Newly-devolved powers are being consolidated among white middle-aged men because local government is more than 3,000 female councillors short of a 50-50 gender balance, a think-tank has said.

Just a third of councillors (33%) are women and fewer than one in five (17%) council leaders are female, the IPPR analysis showed.

On combined authority boards set up in regions governed by newly-created elected metro mayors, just 4% of constituent members are women and all six are led by men.

The think-tank urged political parties and local authorities to take “radical” action to address the problem, including more ambitious quotas and encouraging more women to stand.

Clare McNeil, IPPR associate director, said: “It cannot be right in 2017 that there are barely any women represented in the leadership of our newest democratic institutions, the combined authorities.

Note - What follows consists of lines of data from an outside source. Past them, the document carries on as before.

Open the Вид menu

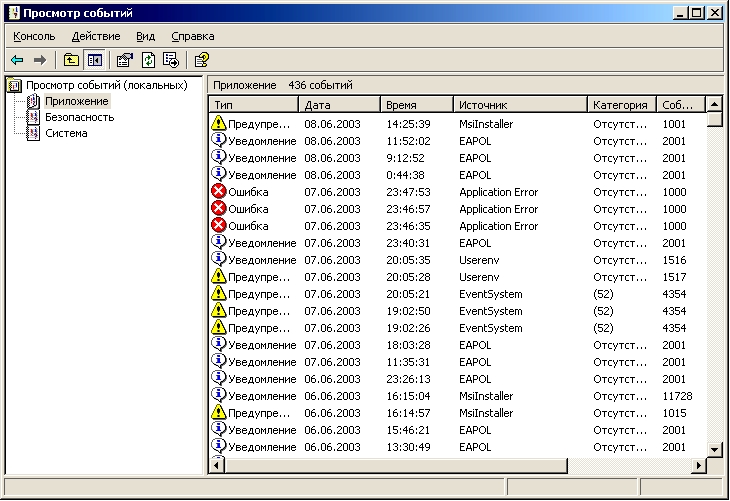[x=146, y=36]
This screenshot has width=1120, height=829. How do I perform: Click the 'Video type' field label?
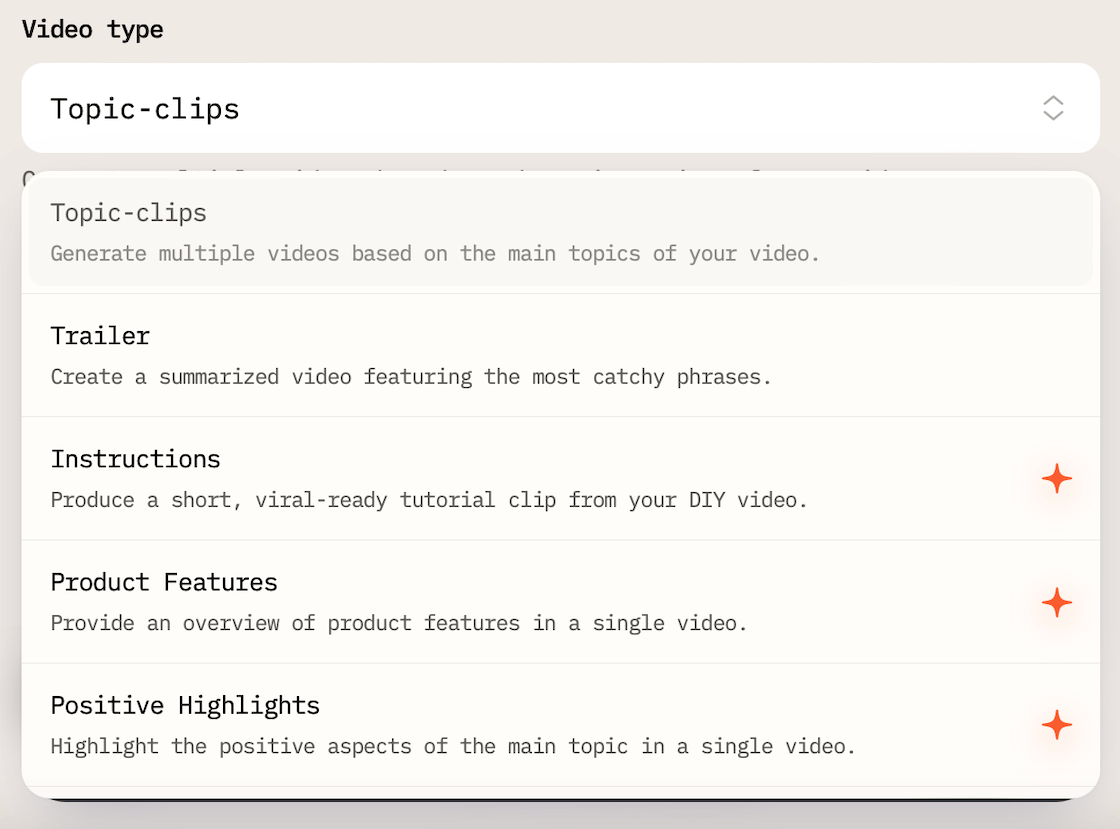pyautogui.click(x=92, y=30)
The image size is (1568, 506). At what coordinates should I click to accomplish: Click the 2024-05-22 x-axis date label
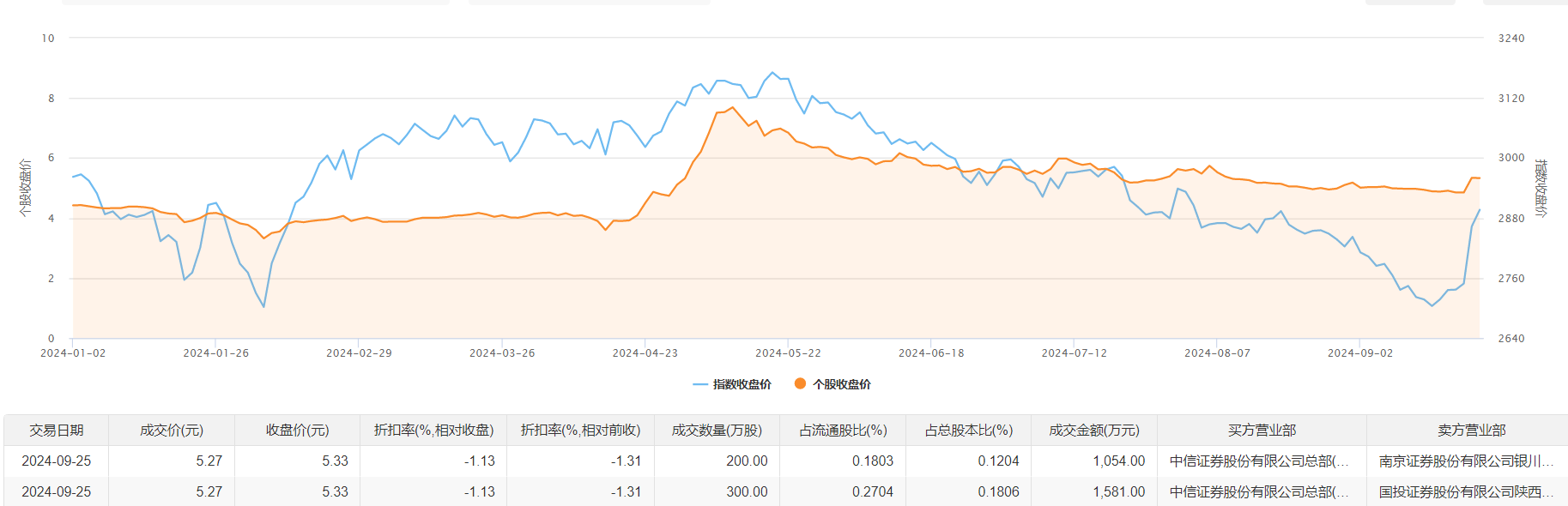click(788, 353)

“Efforts made to address this in Greater Manchester and elsewhere are to be welcomed, but radical change is needed if devolution is to be about bringing power to the people, rather than consolidating it among white middle-aged men.

“Political institutions and parties must introduce more ambitious quotas to improve representation in the short term. And local government should do more to encourage women to stand and support them effectively once they have been selected. Without these measures representation will continue to be deeply unequal.

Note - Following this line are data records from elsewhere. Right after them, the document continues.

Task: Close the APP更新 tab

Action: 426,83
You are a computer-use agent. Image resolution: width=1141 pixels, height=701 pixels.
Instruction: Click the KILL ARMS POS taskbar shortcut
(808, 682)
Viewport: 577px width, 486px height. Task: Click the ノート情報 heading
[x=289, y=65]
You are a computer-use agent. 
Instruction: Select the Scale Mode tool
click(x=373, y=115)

“Leaders of political parties should back our call to recruit the 12,000 women needed to stand for election to achieve a better gender balance in local government by 2025. This would be a fitting way to mark next year’s anniversary of 100 years since the first women got the vote.”

Party leaders should commit to achieving a 50-50 gender balance in membership to increase the number of potential councillors, as only around a third of local election candidates selected are women, the IPPR said.

A council meeting
More than 12,000 women are needed to stand to get 3,000 elected to achieve parity with men (Lynne Cameron/PA)

To achieve parity more than 12,000 women need to come forward and stand for election to get 3,000 in office, and so there should be a cross-party move to encourage more to come forward along the lines of the Canadian Liberal Party’s Ask Her To Stand scheme.

Local and combined authorities should commit to achieving no less than 45% representation for any gender on combined authority boards, while deputy chairs should be created, if the post does not already exist, to ensure the top two positions are filled by a man and woman.

Marianne Overton, vice chair of the Local Government Association, said the organisation’s Be A Councillor campaign has a “large focus” on encouraging engagement from women and under-represented groups.

She said: “This report rightly highlights that progress in achieving gender balance in local government should be made at a faster pace. All parts of local government must be reflective of the communities they represent and be at the forefront of driving the level of change required.

“However, as the report also highlights, change will only come about through a mix of support programmes and direct action from political parties to encourage and sustain aspiring female councillors.”